LAMP Weekly Mix #190 feat. Nick Garcia
This week were are very excited to have Nick Garcia as our guest on our mix series. Garcia is a DJ, producer, and label manager based out of Washington D.C. Garcia currently manages Sharam’s Yoshitoshi Recordings where he oversees marketing, A&R, and financial operations on top of wearing the hat of an in-house mastering engineer.
MG: Hey Nick, thanks for taking the time and welcome to our weekly mix series! First off, congrats on the release of ‘Aalto EP’! The music you’ve put together for it is beautiful. What were you thinking about while you were in the studio?
NG: Thanks man. The EP is, like a lot of the music I make, inspired by the tools that I used to make it. In this case, Madrona Labs’ Aalto, which is a unique software synth. Really crazy sounding little thing with this modular workflow that I love. Most of the sounds on the EP were made with it. I guess the inspiration overall was trying to find systems within chaos, which comes through the best on the title track I think.
MG: Can you tell us a little about the set that you have put together for us?
NG: Well the first thing to mention is that it was recorded live. I don’t have anything against putting together a mix in Ableton, but I feel like when you record a mix live you capture a certain energy that’s hard to achieve by meticulously arranging tracks in a DAW. The selection reflects a couple of things, but mainly my interest in music that has aspects of techno, electro, and IDM but isn’t too stiff or rigid. I like to play records that sound like techno but groove like house, if that makes sense.
Some highlights of the mix are this Fold record, “Bend Sinister,” that I love, and the one two punch of Kink’s “Roots of Techno” into The Tuss (aka Aphex Twin)’s m at the end. I threw in a classic Yoshitoshi record as well, Chab’s remix of “Auto Porno” by Finger Fest Inc., and of course all three tracks on my new EP are peppered in for good measure.
MG: As an artist it is important to surround yourself with other likeminded individuals. Who are a couple of your mentors and what is the best piece of advice you have been given by another artist?

=-=-=

* TASK OBJECTIVE *
Output the DJ mix interview text exactly as it reads, everything from "NG: Well the" down to "that makes sense.".

=-=-=

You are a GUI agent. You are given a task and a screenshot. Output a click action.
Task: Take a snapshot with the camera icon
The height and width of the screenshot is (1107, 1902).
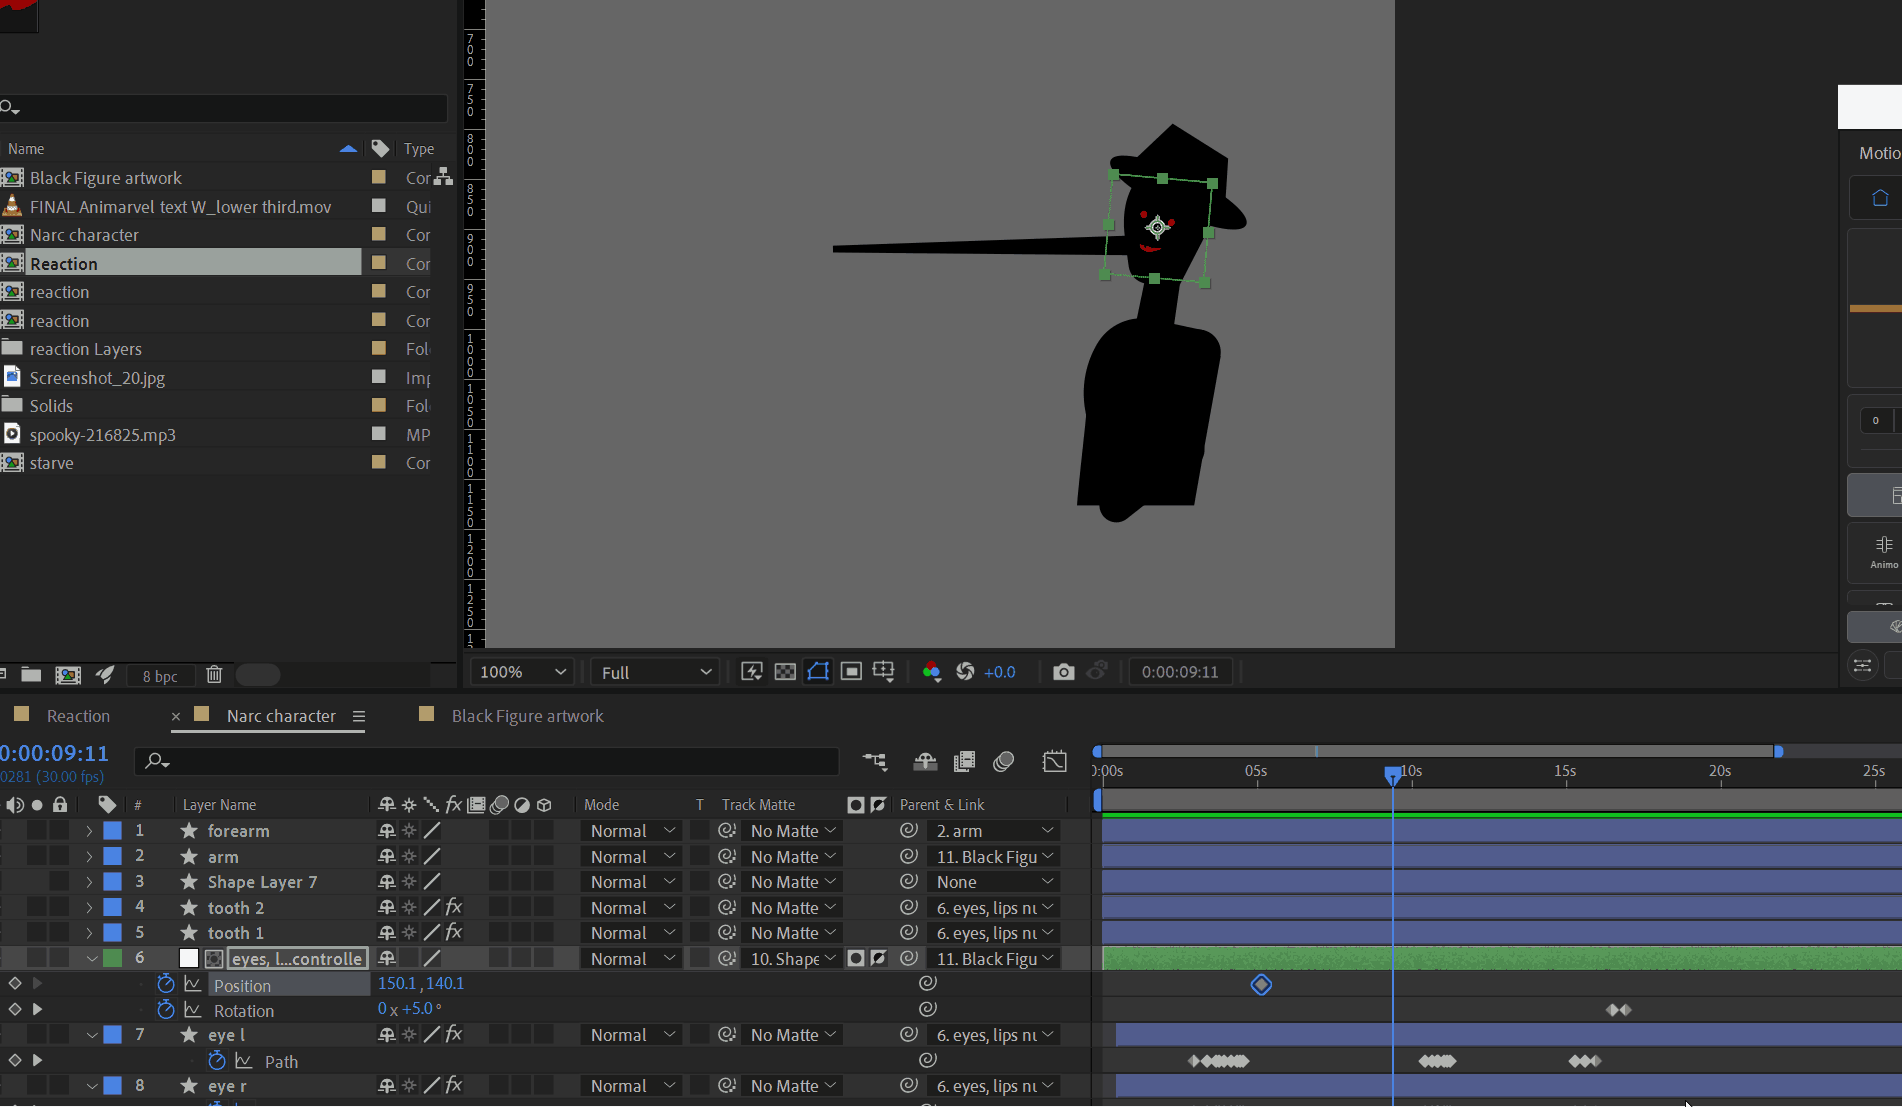point(1064,672)
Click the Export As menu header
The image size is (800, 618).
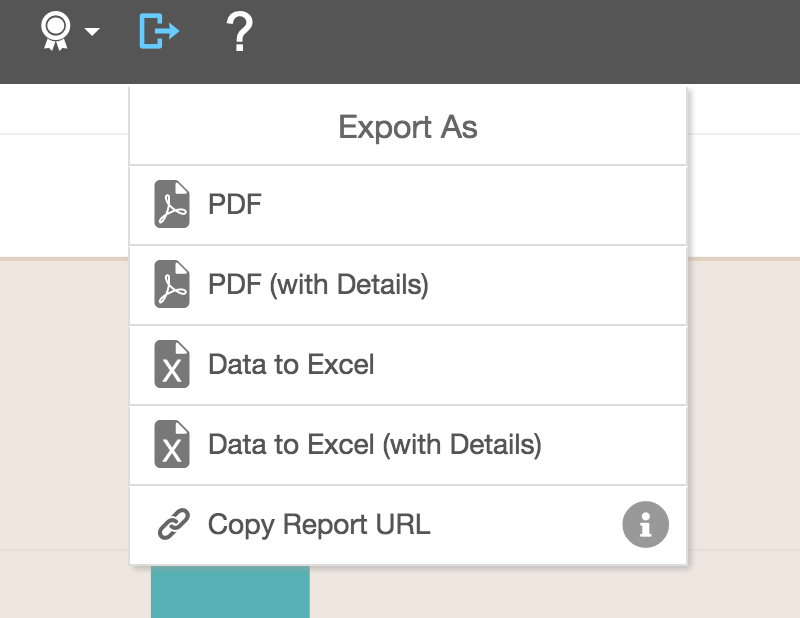tap(408, 127)
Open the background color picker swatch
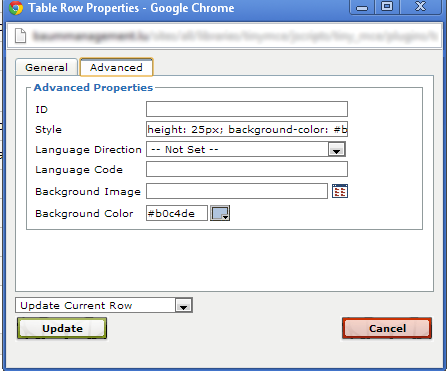The width and height of the screenshot is (447, 371). (x=220, y=213)
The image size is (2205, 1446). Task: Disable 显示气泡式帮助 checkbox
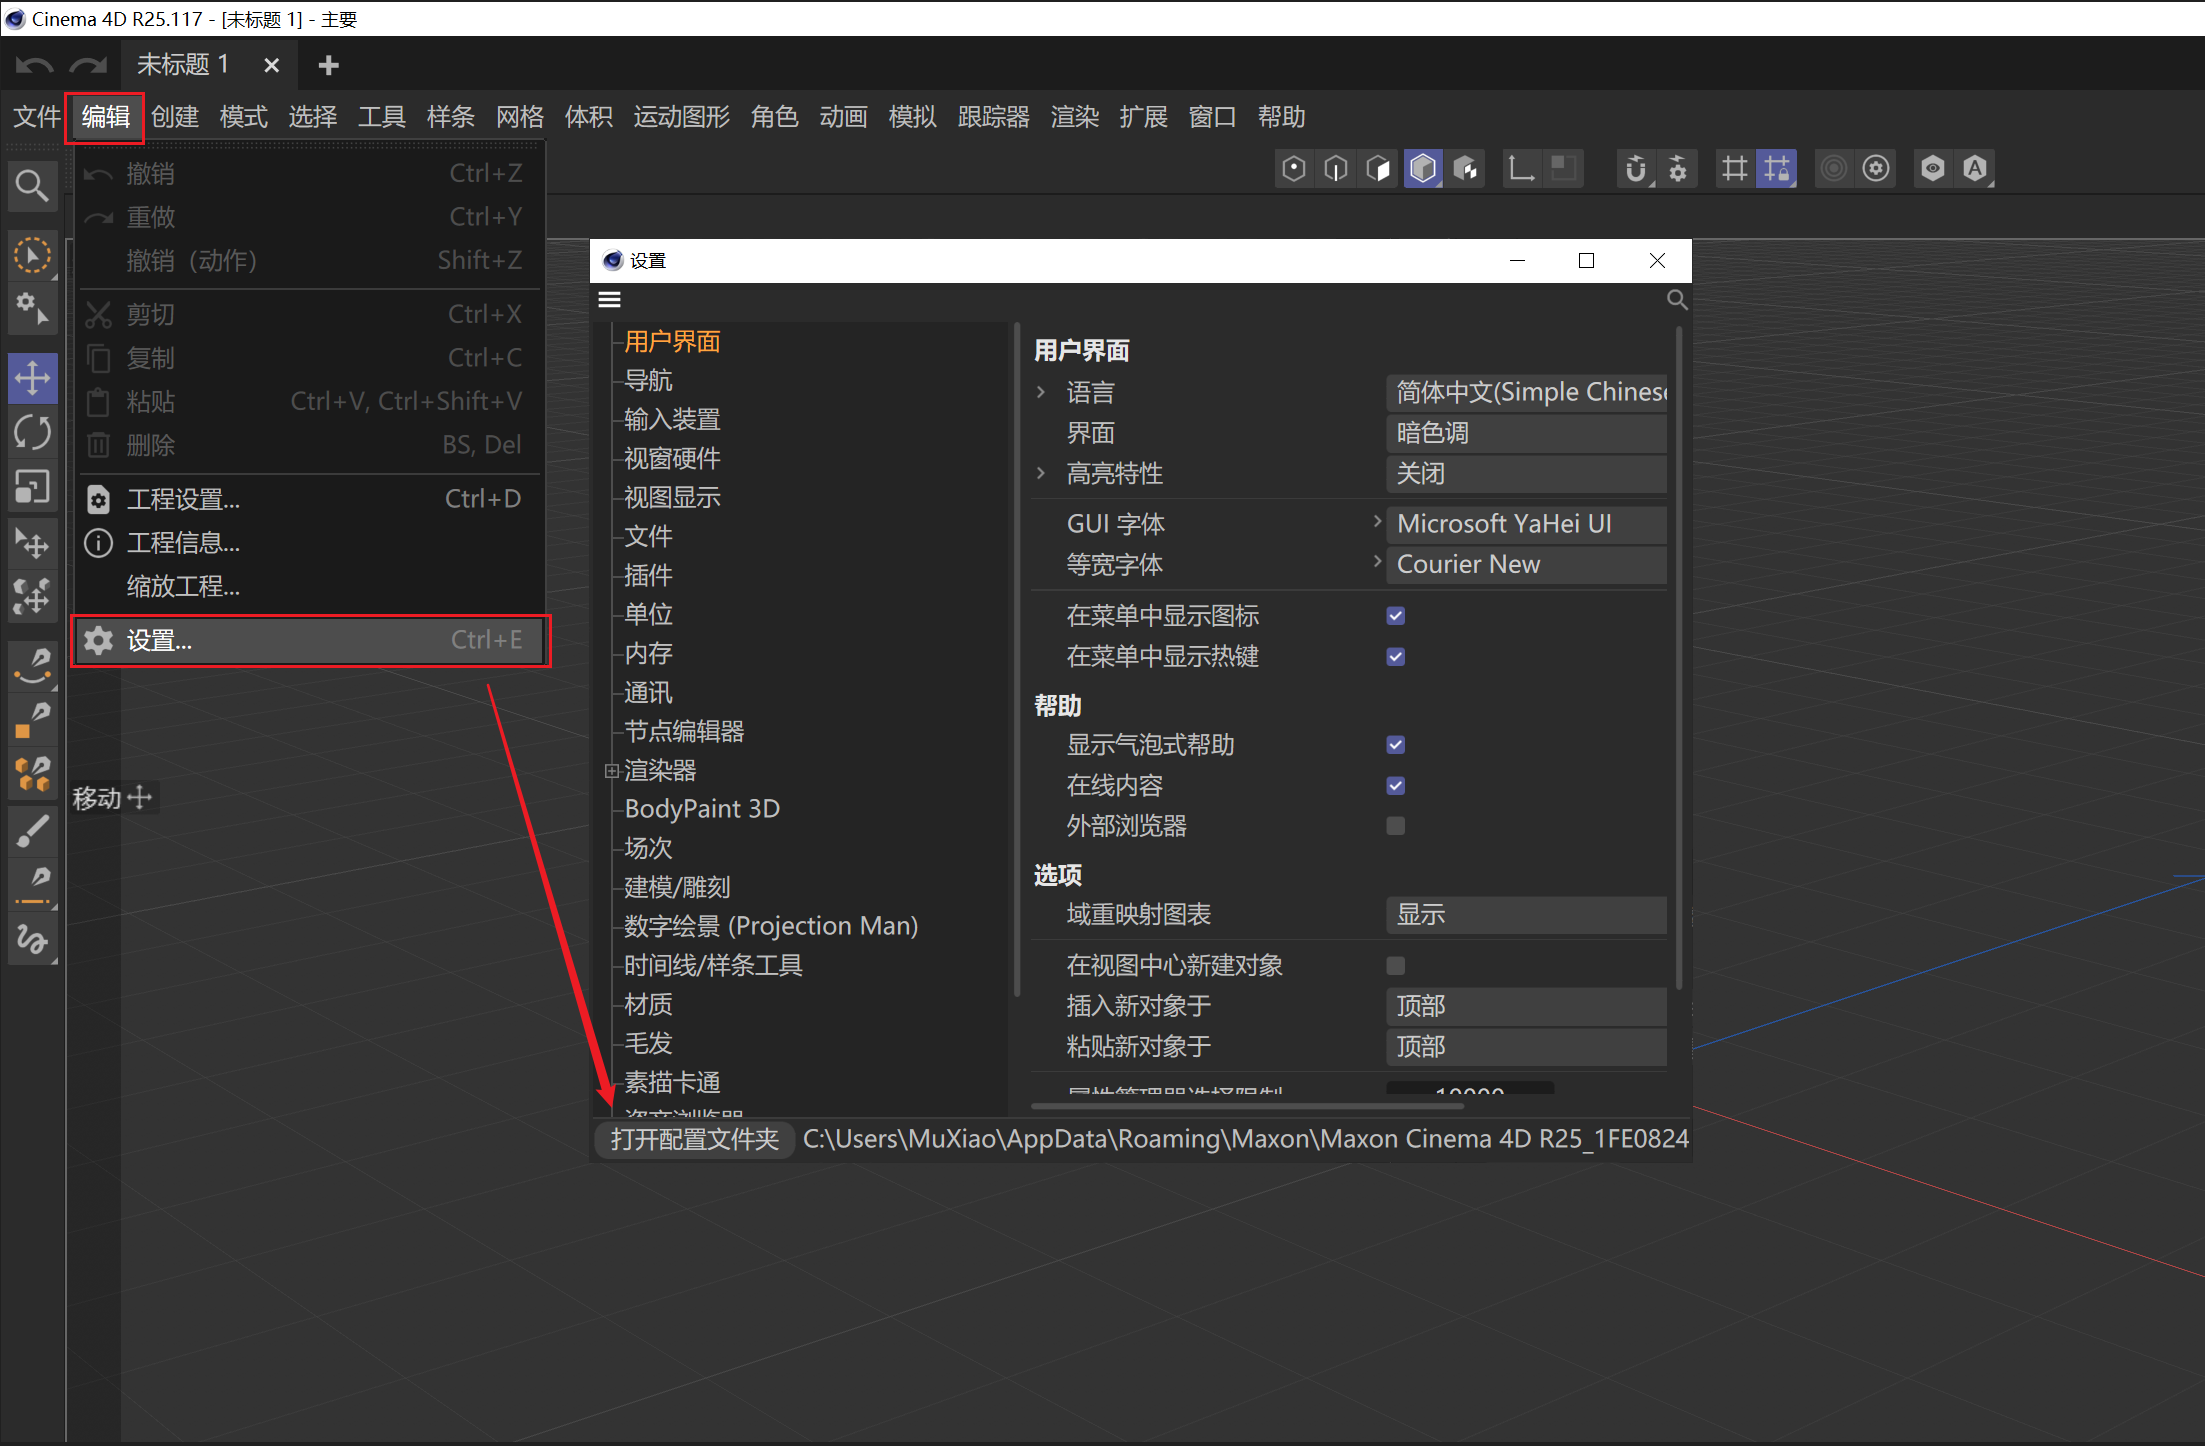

=-=-=

* SOLVED PROBLEM *
NG: Well the first thing to mention is that it was recorded live. I don’t have anything against putting together a mix in Ableton, but I feel like when you record a mix live you capture a certain energy that’s hard to achieve by meticulously arranging tracks in a DAW. The selection reflects a couple of things, but mainly my interest in music that has aspects of techno, electro, and IDM but isn’t too stiff or rigid. I like to play records that sound like techno but groove like house, if that makes sense.